Translation (RNA→protein) can be divided into four steps, all of which occur in the cytoplasm. When the polypeptide is complete at the end of step 5, the two ribosomal subunits come apart, and the tRNA and mRNA are released. Translation is rapid; a single ribosome can make an average-sized polypeptide in less than a minute. Typically, an mRNA molecule is translated simultaneously by a number of ribosomes. Once the start codon emerges from the first ribosome, a second ribosome can attach to it; thus, several ribosomes may trail along on the same mRNA molecule. As it is made, a polypeptide coils and folds, assuming a three-dimensional shape, its tertiary structure. Several polypeptides may come together, forming a protein with quaternary structure
Which of the types of nucleic acids you’ve learned about does not participate directly in translation?
DNA
Note 2 —-»
Many inherited traits can be understood in molecular terms. For instance, sickle-cell disease results from a change in a single amino acid in one of the polypeptides in the hemoglobin protein. This difference is caused by a single nucleotide difference in the DNA coding for that polypeptide. In the double helix, one nucleotide pair is changed. Any change to the genetic information of a cell or virus is called a mutation.
Mutation
A change in the genetic material of the cell.
Note 3 —-»
A nucleotide substitution is the replacement of one nucleotide and its base-pairing partner with another pair of nucleotides.
Silent Mutation
A mutation in a gene that changes a codon to one that codes for the same amino acid as the original codon.
Missense Mutation
A change in the nucleotide sequence of a gene that alters the amino acid sequence of the resulting polypeptide.
Note 4 —-»
Some missense mutations have little or no effect on the resulting protein, but others, as in the case of sickle-cell disease, prevent the protein from performing its normal function. Nonsense mutations change an amino acid codon into a stop codon. For example, if an AGA (Arg) codon is changed to a UGA (stop) codon, the result will be a prematurely terminated protein, which probably will not function properly.
Note 5 —-»
Because mRNA is read as a series of nucleotide codons (triplets) during translation, adding or subtracting nucleotides may alter the reading frame (triplet grouping) of the genetic message. Such a mutation, which is called a frameshift mutation, occurs whenever the number of nucleotides inserted or deleted is not a multiple of three.

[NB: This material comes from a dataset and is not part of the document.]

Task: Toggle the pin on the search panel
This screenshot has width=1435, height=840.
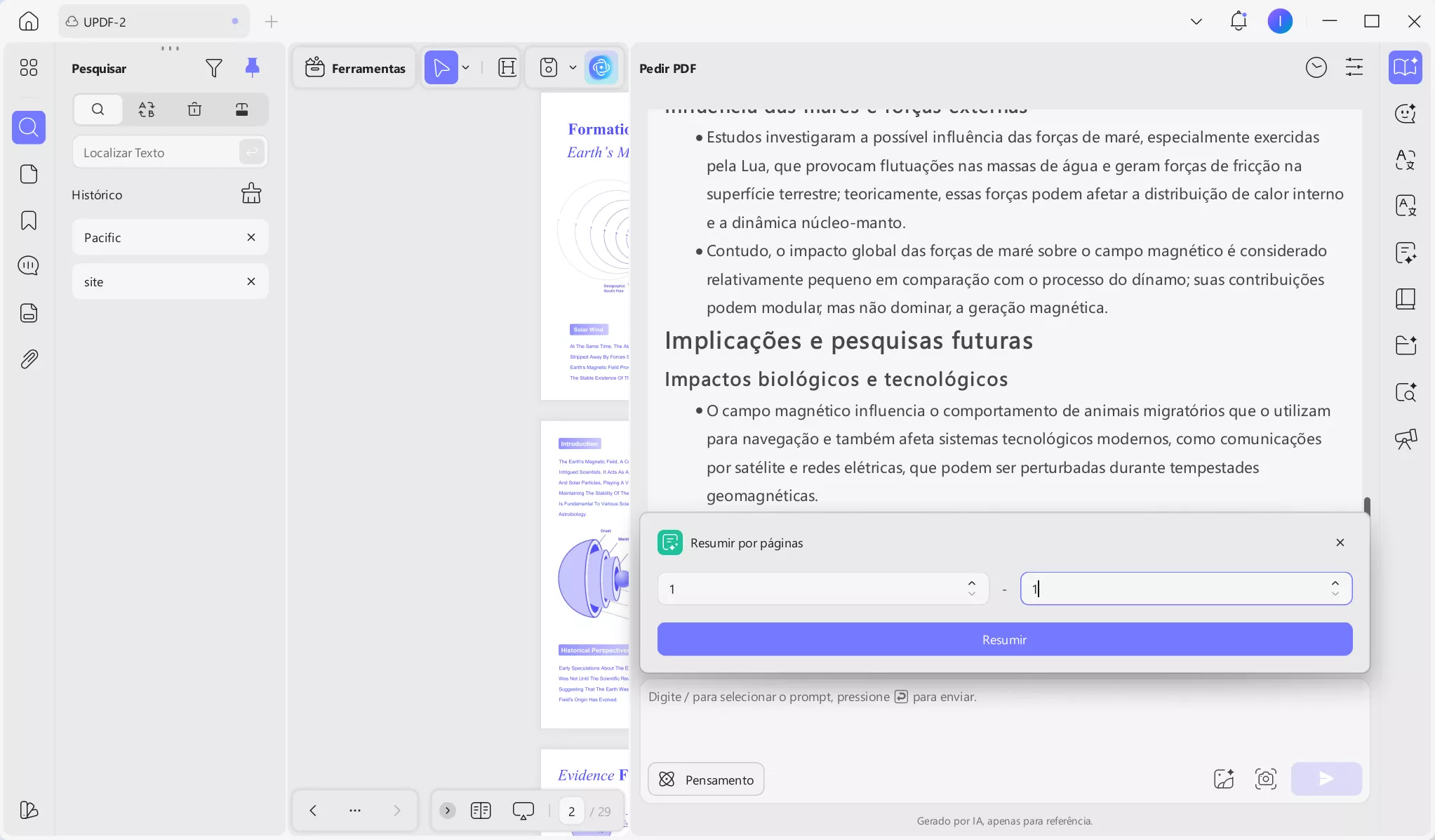Action: point(252,67)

All the nucleotides after the insertion or deletion will be regrouped into different codons.
Frameshift Mutation
A change in the genetic material that involves the insertion or deletion of one or more nucleotides in a gene, resulting in the triplet grouping of nucleotides.
Note 6 —-»
Spontaneous mutations result from errors during DNA replication or recombination. Other mutations are caused by physical or chemical agents called mutagens. High-energy radiation, such as X-rays or ultraviolet light, is a physical mutagen. Some chemical mutagens are molecules that are similar to normal DNA bases but disrupt DNA replication.
Mutagen
A chemical or physical agent that interacts with DNA and causes a mutation.
Note 7 —-»
Occasionally, a mutation leads to a protein that enhances the success of the mutant organism and its descendants. Much more often, mutations are harmful to an organism. Mutations are, however, an important source of the rich diversity of genes in the living world, a diversity that makes evolution by natural selection possible.
How could a single nucleotide substitution result in a shortened protein product?
A substitution that changed an amino acid codon into a stop codon would produce a prematurely terminated polypeptide.